Assuming the car is behind door 1, there are now 40 possible permutations of outcomes specifying which door you guess, and which two Monty opens. If you do not switch, there are 10 possible outcomes in which you win (i.e., you correctly guessed the door on the first try and make no changes). This creates a probability of 0.25, after Monty has opened two doors at random. From the contestant’s perspective it is random – or perhaps a different viewing, it isn’t random but you as the contestant do not have enough information to intuit the non-random nature of Monty’s actions.
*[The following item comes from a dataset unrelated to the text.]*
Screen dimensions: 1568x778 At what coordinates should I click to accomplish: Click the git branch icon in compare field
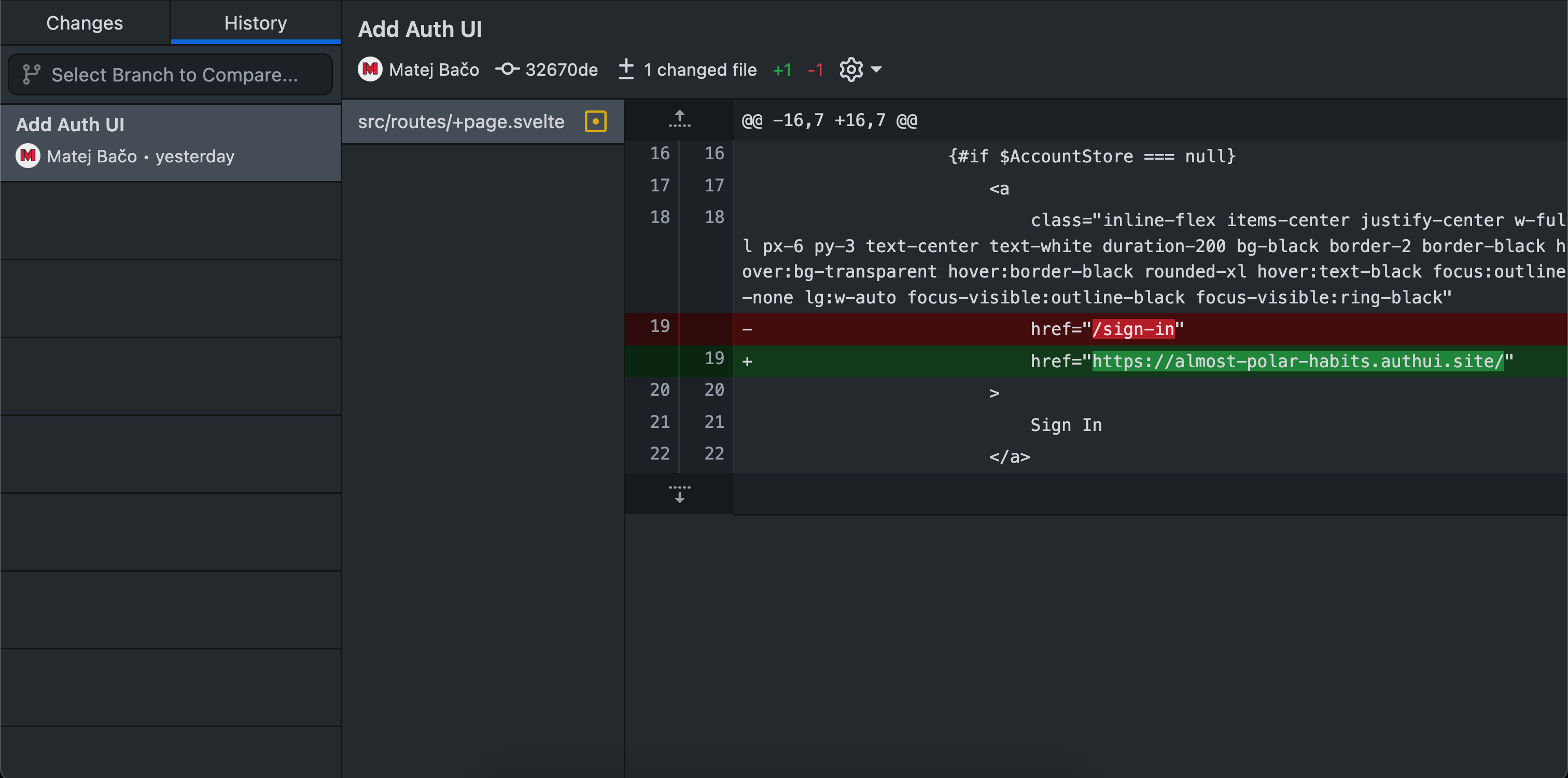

In total, assuming you do not switch your choice after he opens two doors, there are 240 total possible outcomes, with 6 initial possible positions for the car, 6 original guesses, and the total number of variations of doors that Monty could open once you’ve made your guess. Without switching answers after the first guess, you will win the car 60 times (60/240 = 0.25).
Assuming you do switch, now we have to explore the total number of possible outcomes that you might choose, arguing that you will drop your first guess and use only the three remaining doors, regardless of which doors Monty (seemingly) opened at random. Now there are 720 total possible outcomes, and out of all random guesses that you can make, statistically you will be correct in your second guess only 180 times (180/720 = 0.25).